The rebellion against the SPD establishment pushes Ms Merkel a step closer to the exit after 14 years in power.

It also throws up a potential conflict between the chancellor — keen to see out her final term — and Ms Kramp-Karrenbauer, who is trying to assert her authority as party leader and may be less willing to compromise as she positions herself to succeed the outgoing chancellor.

Ricardo Garcia, euro-region chief economist at UBS AG, said the appointment of Mr Walter-Borjans and Ms Esken could herald demands for “a more ambitious climate-change package, higher minimum wages, broader agreed wages and changes to fiscal rules”.

The SPD has sought to mitigate possible damage to the coalition caused by the new leaders.

In comments after their victory on Saturday, Mr Walter-Borjans said the party has no intention of abruptly leaving the alliance.

The SPD is, in practice, expected to soften its demands, asking for Ms Merkel’s balanced-budget stance to be scrapped and a raise in Germany’s minimum wage.

Mr Walter-Borjans has also indicated that Mr Scholz will stay on as finance minister, another measure meant to appeal to the SPD.

Johannes Kahrs, the SPD’s parliamentary caucus budget spokesman and a party moderate, said on Monday he does not expect the government to collapse.

If a general election is triggered, the party is at risk of finishing in fourth place behind the Greens and the far-right AfD.
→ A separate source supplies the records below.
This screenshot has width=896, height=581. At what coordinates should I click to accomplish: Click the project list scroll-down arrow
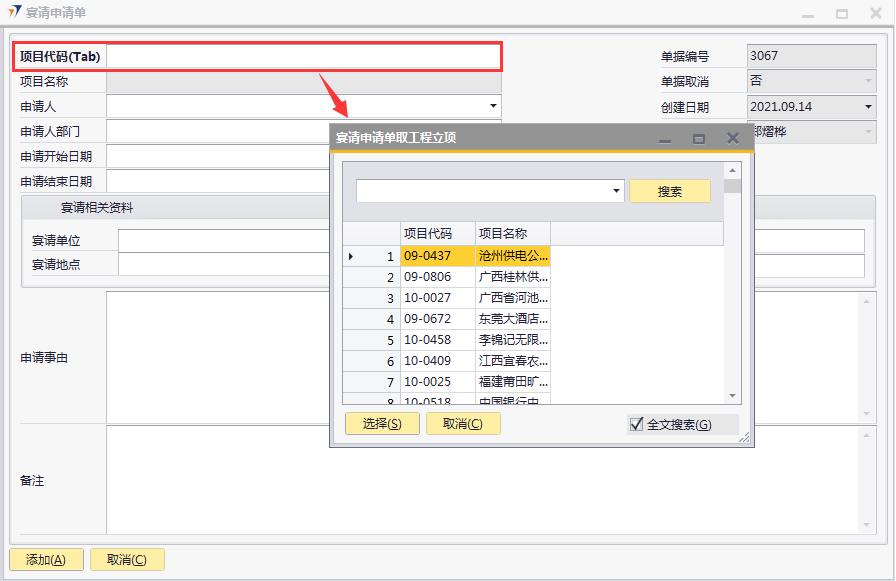click(732, 396)
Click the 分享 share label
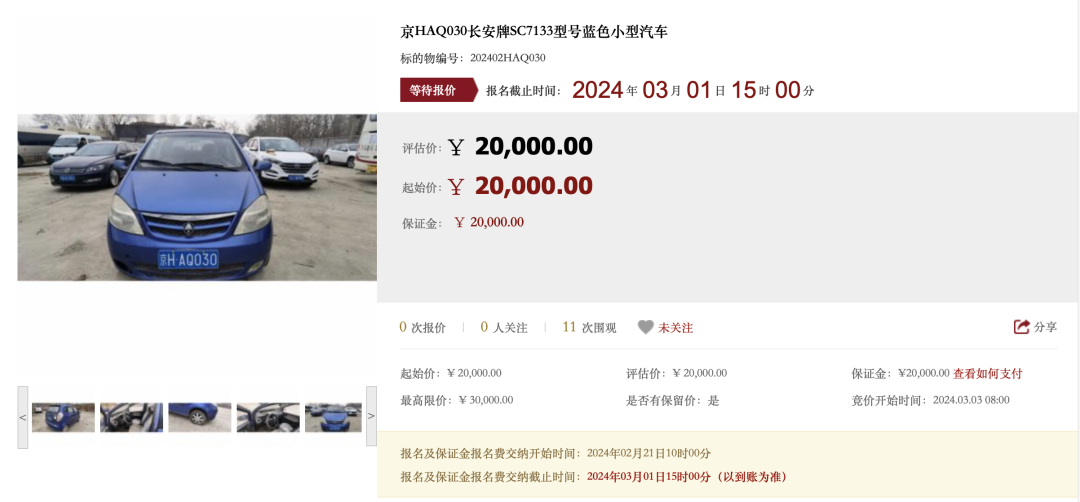The image size is (1080, 502). (x=1045, y=327)
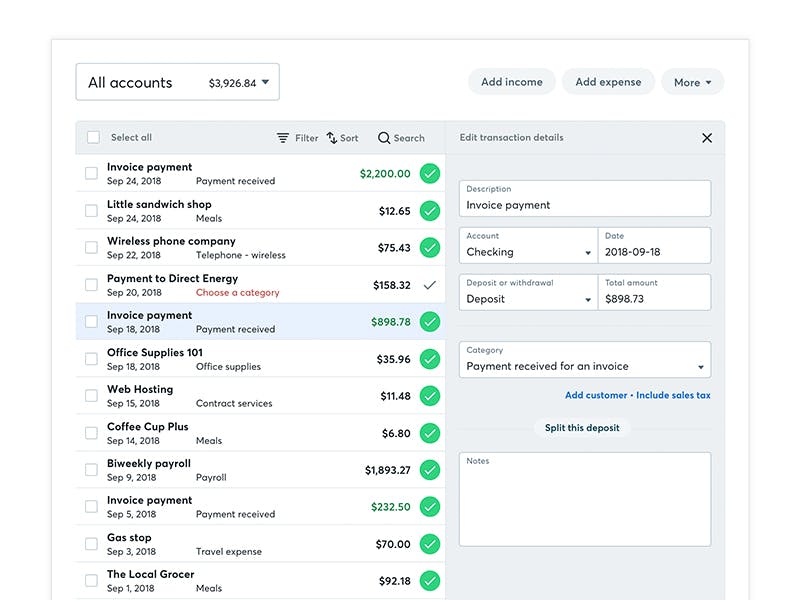Toggle the Select all checkbox
The image size is (800, 600).
(x=94, y=138)
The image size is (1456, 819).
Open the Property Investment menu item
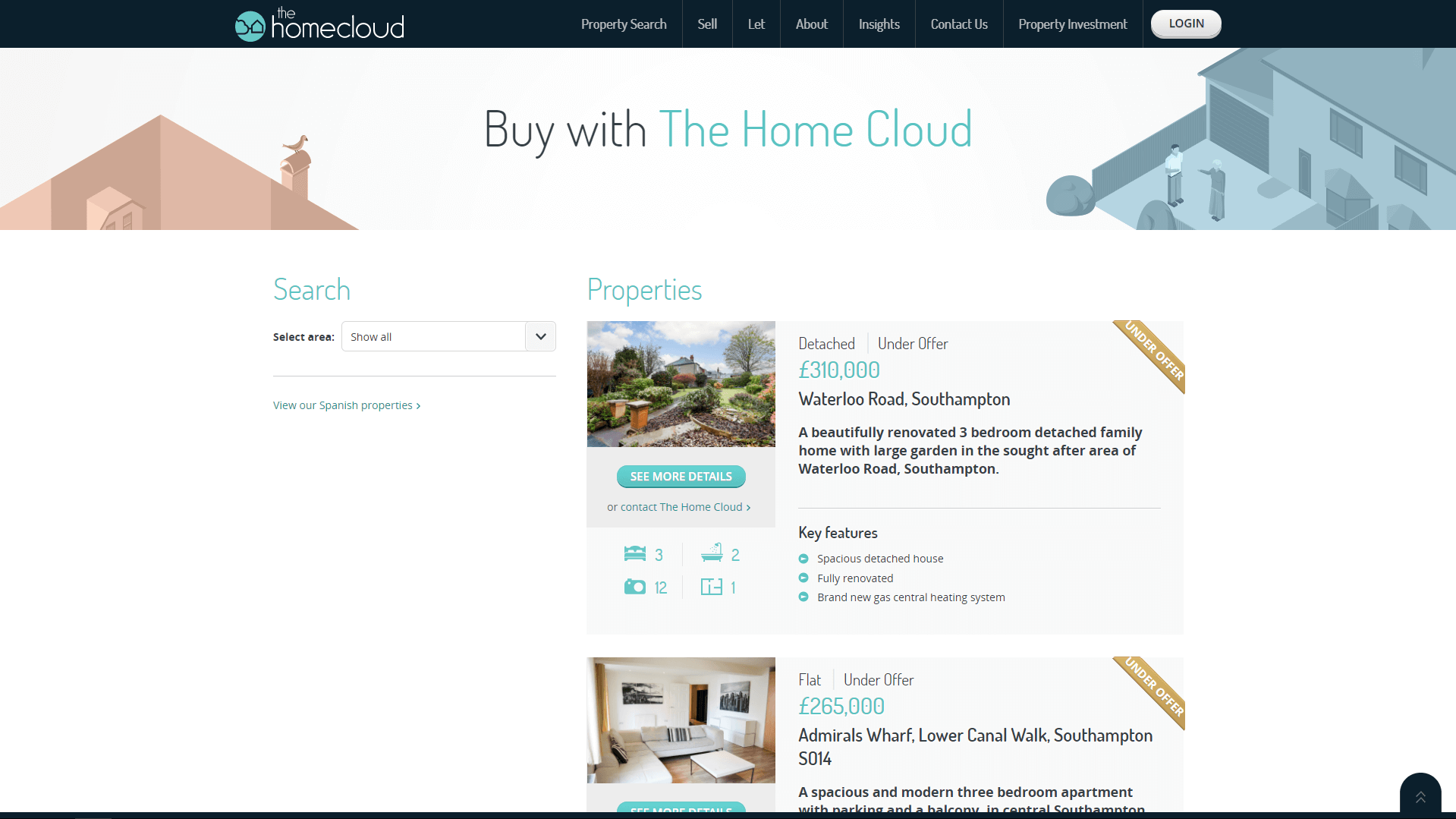[x=1072, y=24]
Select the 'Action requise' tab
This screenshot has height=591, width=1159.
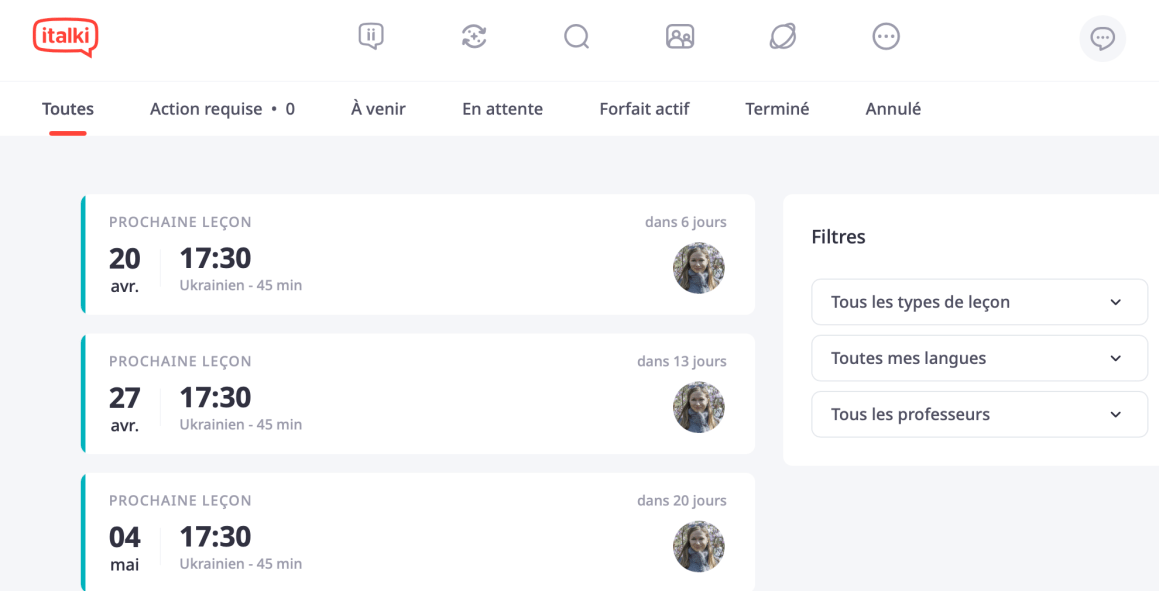coord(222,109)
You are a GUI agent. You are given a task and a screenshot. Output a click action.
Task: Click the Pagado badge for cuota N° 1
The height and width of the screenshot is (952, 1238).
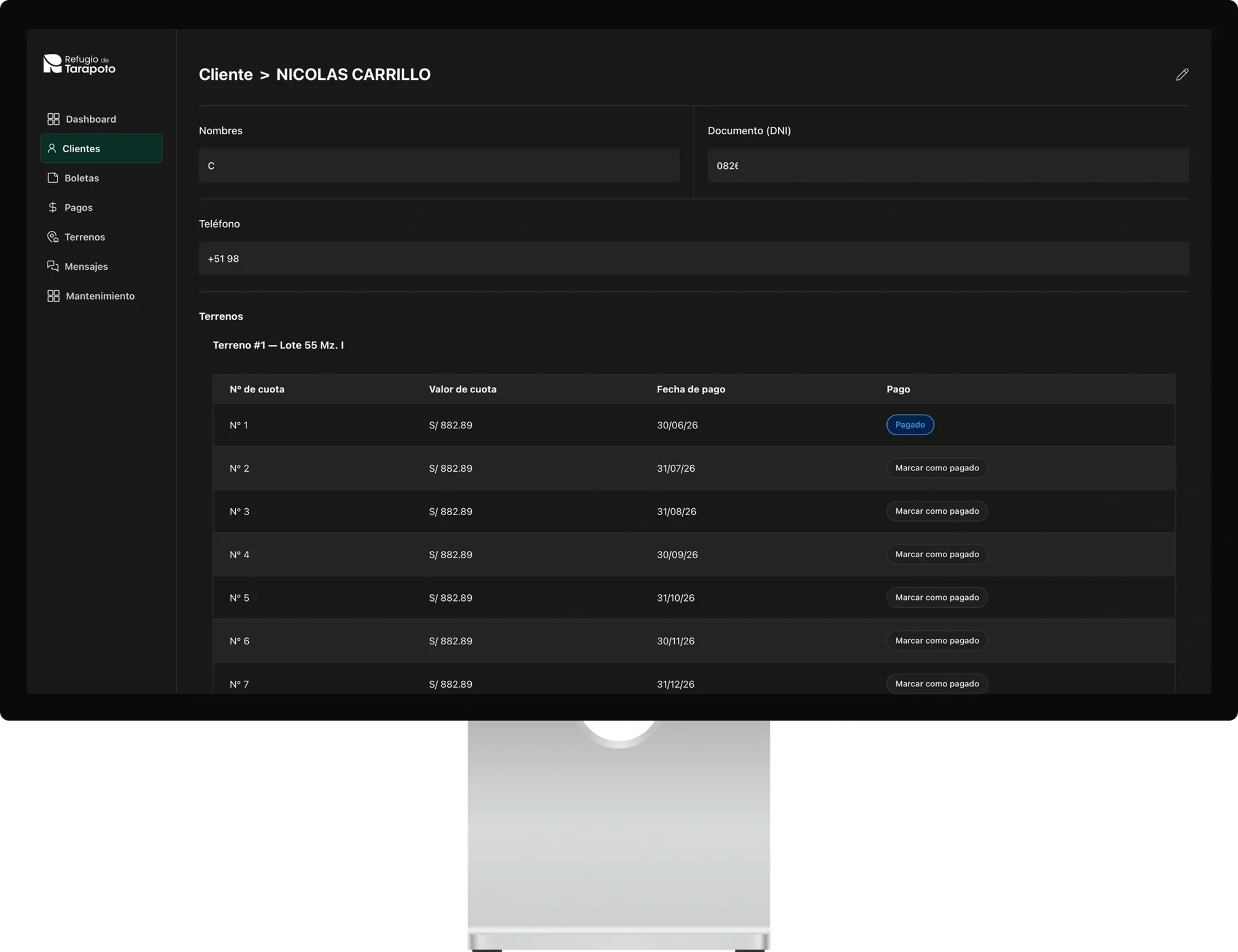910,425
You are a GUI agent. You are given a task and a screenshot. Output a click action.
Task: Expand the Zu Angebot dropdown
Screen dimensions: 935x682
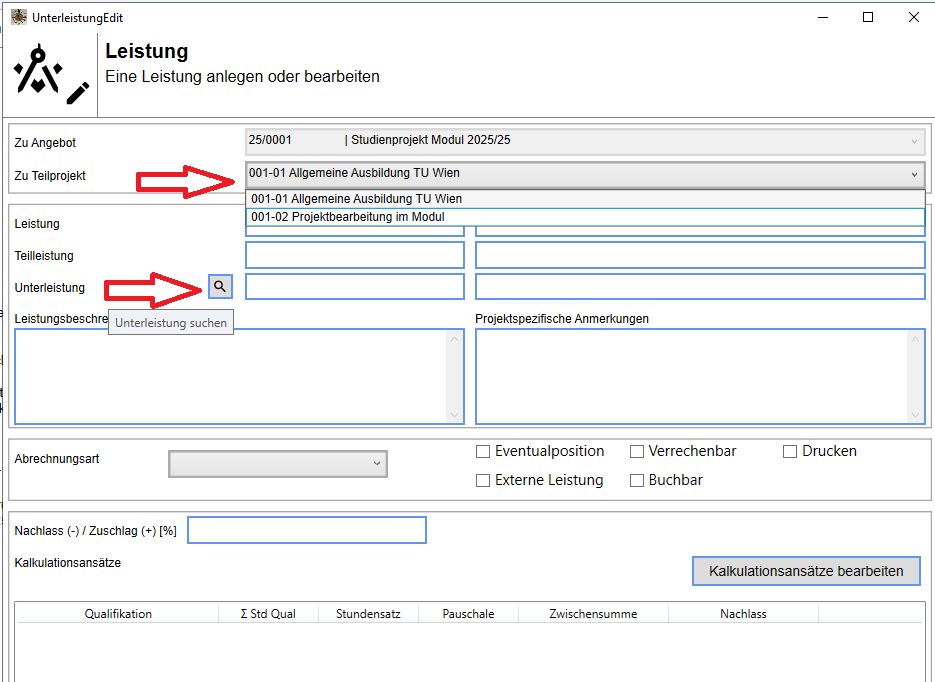pos(914,142)
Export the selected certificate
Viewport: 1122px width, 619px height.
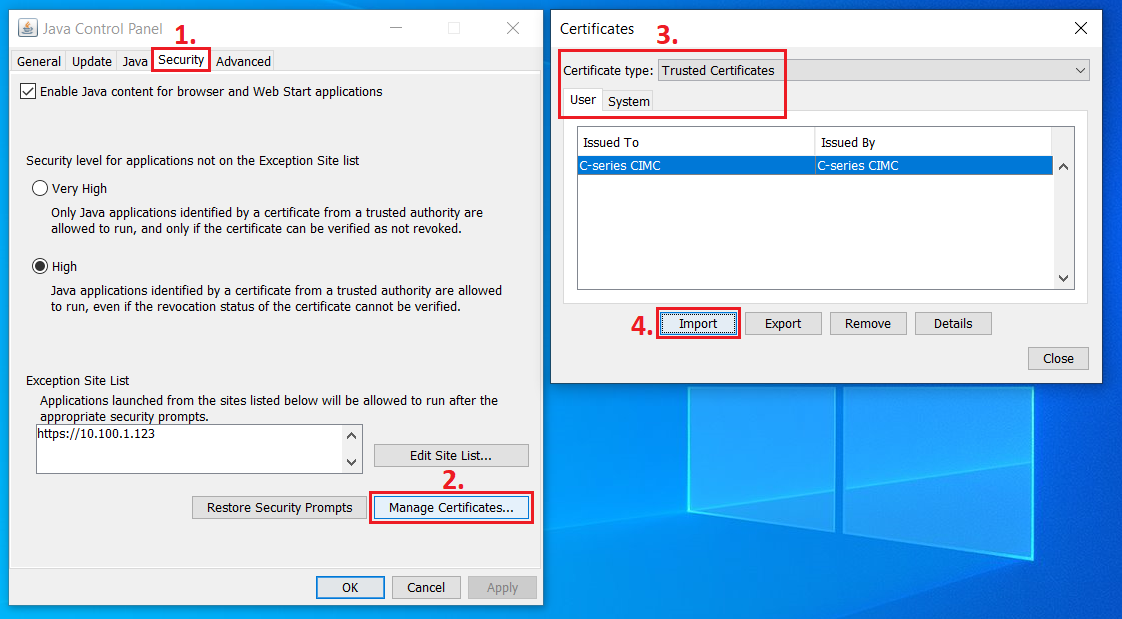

“Both sides in the coalition know that we have to find some sensible results for this country,” Mr Kahrs said in an interview with DLF radio.

“The voters have the right to expect that this nation is ruled sensibly until September 2021,” he went on.

“That there is some disagreement over content is completely acceptable.”

A party congress starting on Friday is likely to show what the Social Democrats want to achieve to stay in the coalition.

The party is mired in a long-term poll slump, which some blame on its status as junior coalition partner for 10 out of the past 14 years.